NHS Improvement, the new health watchdog launched in February, combines the duties of NHS Foundation Trust supervisory body Monitor and NHS trust regulator the Trust Development Authority (TDA). Health Adviser examines what key influencers want from the new organisation.

Over the next few months, NHS Improvement’s new Chief Executive, former Northumbria Healthcare Foundation Trust boss Jim Mackey, will set out how the new organisation will “stand shoulder to shoulder with the service” at a critical time where major service redesign is a priority in the face of rising deficits and declining performance. But given a choice, what do senior NHS personnel want from the regulator? 

Richard Murray, Director of Policy at think tank the Kings Fund, says improving financial and clinical performance “cannot be done by setting lots more national targets, nor by ever tighter regulation”.

“Evidence tells us that the way to bring about sustained improvements in the quality of care is to provide freedoms to local leaders and their organisations, giving them the tools and space to allow them to improve. This requires a supportive national framework but not any extension of central control.” 
   
This is echoed by Jennifer Dixon, Chief Executive of the Health Foundation, who believes “effective improvement can’t be imposed centrally, but must be designed and owned locally”.

And, in terms of use of quality improvement techniques, such as lean, Six Sigma and Total Quality Management, “it doesn’t matter which one, as long as it is used systematically,” she adds.

The immediate task will be to “gain control of the financial situation and establish discipline”, agree Chris Hopson, NHS Providers Chief Executive and Nigel Edwards, Nuffield Trust Chief Executive. 

“This will require the ability to distinguish between the different reasons for organisations being in financial deficit – are there issues inside the organisation that need addressing, problems in the local health and social care economy or fundamental questions about the sustainability and viability of the whole system?”

Hopson and Edwards also call for some form of regional ‘referee’ to unblock and enable where local participants cannot agree or make sufficient progress on their own.
=======
TASKS TO PERFORM ▸
1/ In the article on NHS Improvement, whose duties does the new watchdog combine?
2/ Continue the article on NHS Improvement with the paragraph that comes after its last sentence.
The lines that follow have no connection to the article on NHS Improvement.

[Stored entries]
=======
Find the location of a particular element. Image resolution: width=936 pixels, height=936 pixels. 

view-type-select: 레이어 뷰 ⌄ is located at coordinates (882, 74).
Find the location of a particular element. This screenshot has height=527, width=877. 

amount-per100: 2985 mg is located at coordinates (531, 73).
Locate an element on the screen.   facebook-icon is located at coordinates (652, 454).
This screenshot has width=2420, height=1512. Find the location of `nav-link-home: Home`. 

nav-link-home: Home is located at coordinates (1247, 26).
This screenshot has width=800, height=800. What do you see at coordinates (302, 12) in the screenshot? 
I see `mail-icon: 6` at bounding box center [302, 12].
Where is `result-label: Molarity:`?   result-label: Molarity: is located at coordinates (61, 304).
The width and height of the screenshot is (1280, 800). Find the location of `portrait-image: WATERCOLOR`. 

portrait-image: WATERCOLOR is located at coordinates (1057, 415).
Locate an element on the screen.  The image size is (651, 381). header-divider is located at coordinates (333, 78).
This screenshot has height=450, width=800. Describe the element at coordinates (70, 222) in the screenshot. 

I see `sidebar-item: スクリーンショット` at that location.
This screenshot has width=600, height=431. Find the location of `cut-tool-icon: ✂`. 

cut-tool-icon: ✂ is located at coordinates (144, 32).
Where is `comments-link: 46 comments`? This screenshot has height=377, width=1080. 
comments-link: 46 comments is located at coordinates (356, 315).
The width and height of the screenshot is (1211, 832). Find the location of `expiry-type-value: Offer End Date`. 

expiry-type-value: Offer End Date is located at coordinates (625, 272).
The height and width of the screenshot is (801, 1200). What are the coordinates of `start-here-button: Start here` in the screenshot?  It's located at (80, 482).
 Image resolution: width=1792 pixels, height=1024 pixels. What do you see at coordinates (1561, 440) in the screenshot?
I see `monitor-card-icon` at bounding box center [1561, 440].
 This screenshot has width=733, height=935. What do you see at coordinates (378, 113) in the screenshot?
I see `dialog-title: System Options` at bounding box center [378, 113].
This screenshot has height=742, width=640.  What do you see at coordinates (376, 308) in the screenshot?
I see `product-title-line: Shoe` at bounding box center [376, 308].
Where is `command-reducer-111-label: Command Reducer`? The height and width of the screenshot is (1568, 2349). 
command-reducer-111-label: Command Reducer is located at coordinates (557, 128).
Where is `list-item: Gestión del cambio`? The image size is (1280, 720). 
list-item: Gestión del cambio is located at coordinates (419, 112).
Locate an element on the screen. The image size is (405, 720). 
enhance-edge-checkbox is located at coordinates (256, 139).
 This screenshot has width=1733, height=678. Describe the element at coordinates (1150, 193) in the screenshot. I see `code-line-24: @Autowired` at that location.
=======
ANSWER SET ▸
1/ Those of Monitor, the NHS Foundation Trust supervisory body, and the Trust Development Authority (TDA), the NHS trust regulator.

2/
Sarah-Jane Marsh, Chief Executive of Birmingham Children’s Hospital NHS Foundation Trust wants regulatory frameworks aligned. “We need one definition of what ‘good’ looks like, and to be held to account for that. At the moment, no chief executive really knows the ‘rules of the game’,” she says.

Dr Amanda Doyle and Dr Steve Kell, co-chairs of NHS Clinical Commissioners want a regulator that “supports rather than stifles” innovation.

And they want fast action. “Decisions over new internal structures and processes, such as the 2016/17 tariff, cannot be allowed to take precedence over determining pressing issues, [as these] impact on the whole of the health system.”

Former Health Secretary, Stephen Dorrell – now a healthcare and public sector senior adviser to consultants KPMG – says the new team needs to “decide whether they are an improvement agency, a market regulator, or a provider regulator. There is an unreconciled conflict between these functions at the heart of the current legislation which creates unnecessary cost and confusion and needs to be resolved”.

Finally, Jeremy Taylor, Chief Executive of patients group National Voices advises the new organisation: “Don’t be an empire builder. The more you have to do, the more likely it will either duplicate or get in the way of what others are doing. Once you have a clear brief, communicate it clearly. Remember, if you can’t explain your job very simply to your children or your mum, then you have to wonder why you are doing it.”